I actually have another question about this. Are you saying that if a girl goes to Planned Parenthood seeking an abortion, she’s going to be forced to schedule a court date with a judge before she can receive the procedure to which she is constitutionally entitled?
Yes. And you’re begging the question by saying flatly that she is constitutionaly entitled to an abortion. No court has ever held that a minor has an absolute constitutional right to an abortion under all circumstances.
And I fervently hope no court ever will.
I also think the judge should have to automatically take a girl’s word about fear of abuse and not be allowed any discretion in the matter. Anything else will either cause girls to seek less safe abortions or will carry a risk of putting them into abusive situations.
Ha ha! Then what’s the role of the judge? Why can’t the girl just write a note for the file, saying she fears abuse?

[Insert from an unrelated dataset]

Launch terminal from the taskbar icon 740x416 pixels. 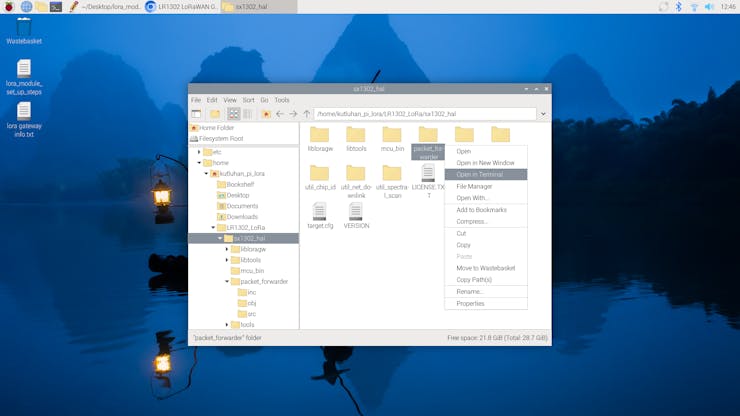click(x=56, y=6)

In fact, that will take too long. Why not have a pre-printed form: “I DO DO NOT fear abuse (check only one).”
Bricker:
An eleven-year-old? A ten-year-old? By the mere fact that they are old enough to get pregnant, they are old enough to decide this issue for themselves?
Anyone too young to make the decision is way too young to have babies and should have an abortion. However, I just don’t think anyone is in a better position to make that judgment than the girl herself. If she says she wants to give birth to the baby, I think she should have the legal right to do so, no matter how young she is.
A position reached, no doubt, on the principles of strict construction and textualism. It’s surely not simple result-driven jurisprudence, is it? :dubious:
Why, yes.
I contend, as I always have, that abortion is simply not a federal constitutional question - that Roe v. Wade was wrongly decided. It follows as does the night from the day that STATES are the ones that have the power to regulate (or prohibit) abortion.
I’ve said many times, for example, that I would be horrified at a decision from the Supreme Court that overruled Roe by finding that an unborn child has a federal constitutional right to due process, and thus cannot be aborted.
Note that I want EXACTLY THIS RESULT: I want abortion prohibited, because I believe it is murder. But I do NOT wnat it prohibited by interpretation of the federal constitution, because that would be … activist.
Got it now?
So - based on that framework, I of course believe it’s for the states to regulate abortion as they see fit, which includes parental notification if the people of that state believe it’s wise.
We keep our legal system separate from what we individually may pray for, for some damn good reasons.
Yes, of course - I was not suggesting that the legal system be based on my prayers; I was merely noting that I strongly wished and prayed for a particular result to occur, not as a result of my prayers, but in consonance with them.
[QUOTE=Diogenes the Cynic]
This is begging the question. He will weight her credibility how? Against what? Is he just going to use his magic judge powers of divination to decide if a teenager is telling the truth?
I would assume that the judge will do just what I’ve witnessed in court:
Judge (asking questions of a minor): Do you know the difference between telling the truth and telling a lie?
Minor: Yes.
Judge: OK. Tell me what the difference is.
Minor: The truth is something that really happened. A lie is something that didn’t happen, but that you say did.
Judge: Sounds like he knows the difference between a lie and the truth to me. He can tesitfy.
And this was a 6 year old boy that had witnessed the murder of his mother by his father.
No magic powers needed at all and judges do the exact same thing every day of the week.